**Assignment:**
Retype each record exactly, please. Skip none.

· · · ·

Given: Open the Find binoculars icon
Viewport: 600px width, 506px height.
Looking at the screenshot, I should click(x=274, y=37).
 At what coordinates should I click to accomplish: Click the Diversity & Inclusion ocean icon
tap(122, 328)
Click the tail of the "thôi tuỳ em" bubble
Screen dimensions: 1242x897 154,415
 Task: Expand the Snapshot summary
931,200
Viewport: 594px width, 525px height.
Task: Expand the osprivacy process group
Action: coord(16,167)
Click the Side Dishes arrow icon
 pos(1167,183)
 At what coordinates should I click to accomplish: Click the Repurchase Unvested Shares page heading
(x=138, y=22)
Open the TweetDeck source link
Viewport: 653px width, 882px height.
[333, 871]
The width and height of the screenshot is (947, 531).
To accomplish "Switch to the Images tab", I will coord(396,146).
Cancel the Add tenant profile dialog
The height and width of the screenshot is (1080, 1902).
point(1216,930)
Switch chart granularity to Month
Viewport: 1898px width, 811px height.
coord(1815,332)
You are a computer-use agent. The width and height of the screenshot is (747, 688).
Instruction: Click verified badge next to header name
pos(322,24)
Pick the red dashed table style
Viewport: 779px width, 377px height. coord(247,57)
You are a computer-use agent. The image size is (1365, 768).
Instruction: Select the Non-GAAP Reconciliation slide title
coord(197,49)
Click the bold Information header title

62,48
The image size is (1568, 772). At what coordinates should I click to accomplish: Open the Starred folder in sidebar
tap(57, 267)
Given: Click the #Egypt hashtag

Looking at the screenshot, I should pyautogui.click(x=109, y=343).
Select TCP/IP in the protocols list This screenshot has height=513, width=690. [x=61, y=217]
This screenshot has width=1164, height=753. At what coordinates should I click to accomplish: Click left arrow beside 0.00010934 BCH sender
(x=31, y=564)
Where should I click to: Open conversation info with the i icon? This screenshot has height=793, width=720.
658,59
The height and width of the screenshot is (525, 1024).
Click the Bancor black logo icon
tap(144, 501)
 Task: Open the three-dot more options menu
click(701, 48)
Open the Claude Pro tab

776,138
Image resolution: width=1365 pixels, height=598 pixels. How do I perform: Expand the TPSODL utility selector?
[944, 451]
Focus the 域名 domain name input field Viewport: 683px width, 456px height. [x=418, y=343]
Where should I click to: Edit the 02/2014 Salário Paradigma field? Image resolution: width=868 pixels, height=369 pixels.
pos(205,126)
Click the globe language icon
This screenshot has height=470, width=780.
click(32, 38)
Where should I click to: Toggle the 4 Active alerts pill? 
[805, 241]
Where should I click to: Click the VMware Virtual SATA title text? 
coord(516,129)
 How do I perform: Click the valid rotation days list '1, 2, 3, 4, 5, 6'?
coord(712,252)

· · · ·

**Solution to this problem:**
Given: Open the Find binoculars icon
Viewport: 600px width, 506px height.
Looking at the screenshot, I should click(x=274, y=37).
 At what coordinates should I click to accomplish: Click the Diversity & Inclusion ocean icon
tap(122, 328)
Click the tail of the "thôi tuỳ em" bubble
Screen dimensions: 1242x897 154,415
 Task: Expand the Snapshot summary
931,200
Viewport: 594px width, 525px height.
Task: Expand the osprivacy process group
Action: coord(16,167)
Click the Side Dishes arrow icon
 pos(1167,183)
 At what coordinates should I click to accomplish: Click the Repurchase Unvested Shares page heading
(x=138, y=22)
Open the TweetDeck source link
Viewport: 653px width, 882px height.
[333, 871]
The width and height of the screenshot is (947, 531).
To accomplish "Switch to the Images tab", I will coord(396,146).
Cancel the Add tenant profile dialog
The height and width of the screenshot is (1080, 1902).
point(1216,930)
Switch chart granularity to Month
Viewport: 1898px width, 811px height.
coord(1815,332)
You are a computer-use agent. The width and height of the screenshot is (747, 688).
Instruction: Click verified badge next to header name
pos(322,24)
Pick the red dashed table style
Viewport: 779px width, 377px height. coord(247,57)
You are a computer-use agent. The image size is (1365, 768).
Instruction: Select the Non-GAAP Reconciliation slide title
coord(197,49)
Click the bold Information header title

62,48
The image size is (1568, 772). At what coordinates should I click to accomplish: Open the Starred folder in sidebar
tap(57, 267)
Given: Click the #Egypt hashtag

Looking at the screenshot, I should pyautogui.click(x=109, y=343).
Select TCP/IP in the protocols list This screenshot has height=513, width=690. [x=61, y=217]
This screenshot has width=1164, height=753. At what coordinates should I click to accomplish: Click left arrow beside 0.00010934 BCH sender
(x=31, y=564)
Where should I click to: Open conversation info with the i icon? This screenshot has height=793, width=720.
658,59
The height and width of the screenshot is (525, 1024).
Click the Bancor black logo icon
tap(144, 501)
 Task: Open the three-dot more options menu
click(701, 48)
Open the Claude Pro tab

776,138
Image resolution: width=1365 pixels, height=598 pixels. How do I perform: Expand the TPSODL utility selector?
[944, 451]
Focus the 域名 domain name input field Viewport: 683px width, 456px height. [x=418, y=343]
Where should I click to: Edit the 02/2014 Salário Paradigma field? Image resolution: width=868 pixels, height=369 pixels.
pos(205,126)
Click the globe language icon
This screenshot has height=470, width=780.
click(32, 38)
Where should I click to: Toggle the 4 Active alerts pill? 
[805, 241]
Where should I click to: Click the VMware Virtual SATA title text? 
coord(516,129)
 How do I perform: Click the valid rotation days list '1, 2, 3, 4, 5, 6'?
coord(712,252)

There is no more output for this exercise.